━━━ INFORMATION GIVEN ━━━

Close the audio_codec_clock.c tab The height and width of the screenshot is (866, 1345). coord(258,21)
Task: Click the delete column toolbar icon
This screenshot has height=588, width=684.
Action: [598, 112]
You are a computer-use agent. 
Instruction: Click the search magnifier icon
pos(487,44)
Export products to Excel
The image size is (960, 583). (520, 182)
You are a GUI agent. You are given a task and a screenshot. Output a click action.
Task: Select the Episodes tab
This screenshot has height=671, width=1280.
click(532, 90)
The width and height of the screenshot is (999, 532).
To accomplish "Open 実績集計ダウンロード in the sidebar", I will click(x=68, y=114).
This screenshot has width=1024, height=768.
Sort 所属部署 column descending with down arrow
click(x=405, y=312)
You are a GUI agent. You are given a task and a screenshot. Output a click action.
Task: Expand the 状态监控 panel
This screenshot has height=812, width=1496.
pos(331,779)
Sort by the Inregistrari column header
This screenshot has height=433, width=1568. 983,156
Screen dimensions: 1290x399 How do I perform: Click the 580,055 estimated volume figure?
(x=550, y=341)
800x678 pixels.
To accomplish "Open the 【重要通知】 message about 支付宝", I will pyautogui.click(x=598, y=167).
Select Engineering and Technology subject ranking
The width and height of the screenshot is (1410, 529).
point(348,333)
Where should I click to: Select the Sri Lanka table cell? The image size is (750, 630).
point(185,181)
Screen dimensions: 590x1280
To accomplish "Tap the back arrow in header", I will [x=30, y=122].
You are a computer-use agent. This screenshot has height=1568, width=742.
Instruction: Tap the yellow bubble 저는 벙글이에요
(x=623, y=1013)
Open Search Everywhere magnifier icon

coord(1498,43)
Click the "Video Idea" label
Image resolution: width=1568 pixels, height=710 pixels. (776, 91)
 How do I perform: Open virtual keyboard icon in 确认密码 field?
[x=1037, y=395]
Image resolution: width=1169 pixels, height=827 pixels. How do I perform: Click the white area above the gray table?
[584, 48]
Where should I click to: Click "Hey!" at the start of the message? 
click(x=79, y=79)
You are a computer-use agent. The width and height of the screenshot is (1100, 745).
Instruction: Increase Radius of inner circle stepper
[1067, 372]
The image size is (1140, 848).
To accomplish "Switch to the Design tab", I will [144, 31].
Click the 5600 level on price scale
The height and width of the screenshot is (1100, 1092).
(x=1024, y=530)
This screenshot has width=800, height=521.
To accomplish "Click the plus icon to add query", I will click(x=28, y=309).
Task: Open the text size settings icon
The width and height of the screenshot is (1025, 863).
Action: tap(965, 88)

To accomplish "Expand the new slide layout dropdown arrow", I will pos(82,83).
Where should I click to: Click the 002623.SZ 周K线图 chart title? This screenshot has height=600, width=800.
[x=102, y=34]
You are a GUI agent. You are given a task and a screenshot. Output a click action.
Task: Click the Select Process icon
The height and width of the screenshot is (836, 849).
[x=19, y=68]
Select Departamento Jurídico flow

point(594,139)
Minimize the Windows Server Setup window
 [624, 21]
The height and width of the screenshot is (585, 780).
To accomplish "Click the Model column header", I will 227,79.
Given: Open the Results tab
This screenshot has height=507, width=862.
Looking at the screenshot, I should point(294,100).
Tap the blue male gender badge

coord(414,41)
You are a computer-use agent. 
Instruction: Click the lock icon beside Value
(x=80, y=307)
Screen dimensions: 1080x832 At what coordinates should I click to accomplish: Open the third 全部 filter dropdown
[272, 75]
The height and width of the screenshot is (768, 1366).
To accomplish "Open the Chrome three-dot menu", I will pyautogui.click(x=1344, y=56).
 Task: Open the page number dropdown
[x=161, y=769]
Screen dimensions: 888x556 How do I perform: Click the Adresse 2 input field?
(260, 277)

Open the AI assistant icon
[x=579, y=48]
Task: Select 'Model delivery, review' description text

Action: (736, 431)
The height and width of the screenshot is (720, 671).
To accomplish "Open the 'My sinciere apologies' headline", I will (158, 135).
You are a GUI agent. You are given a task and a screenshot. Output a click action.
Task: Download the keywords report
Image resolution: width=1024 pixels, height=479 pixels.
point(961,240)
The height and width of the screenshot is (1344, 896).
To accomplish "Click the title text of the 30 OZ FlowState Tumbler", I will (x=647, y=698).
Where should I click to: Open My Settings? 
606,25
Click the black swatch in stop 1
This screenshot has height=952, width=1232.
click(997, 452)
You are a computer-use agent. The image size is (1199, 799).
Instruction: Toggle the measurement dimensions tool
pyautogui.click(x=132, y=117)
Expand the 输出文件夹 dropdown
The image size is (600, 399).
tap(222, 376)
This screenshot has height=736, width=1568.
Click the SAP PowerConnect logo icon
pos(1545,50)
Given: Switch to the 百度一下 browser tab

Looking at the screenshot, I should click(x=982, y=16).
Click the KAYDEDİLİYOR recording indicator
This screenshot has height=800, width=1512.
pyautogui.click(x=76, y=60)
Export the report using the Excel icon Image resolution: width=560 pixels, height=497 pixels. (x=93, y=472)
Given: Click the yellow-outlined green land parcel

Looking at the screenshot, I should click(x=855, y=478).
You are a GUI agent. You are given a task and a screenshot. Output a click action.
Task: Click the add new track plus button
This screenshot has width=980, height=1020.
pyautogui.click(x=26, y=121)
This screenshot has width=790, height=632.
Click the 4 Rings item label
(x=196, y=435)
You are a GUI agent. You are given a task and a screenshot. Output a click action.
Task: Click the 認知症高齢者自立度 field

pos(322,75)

━━━

WHAT TO DO: In your answer, include only the lines above starting at the line that holds "The image size is (1140, 848)." and ending at the line that holds "Task: Open the text size settings icon", copied exactly.

SOLUTION:
The image size is (1140, 848).
To accomplish "Switch to the Design tab", I will [144, 31].
Click the 5600 level on price scale
The height and width of the screenshot is (1100, 1092).
(x=1024, y=530)
This screenshot has width=800, height=521.
To accomplish "Click the plus icon to add query", I will click(x=28, y=309).
Task: Open the text size settings icon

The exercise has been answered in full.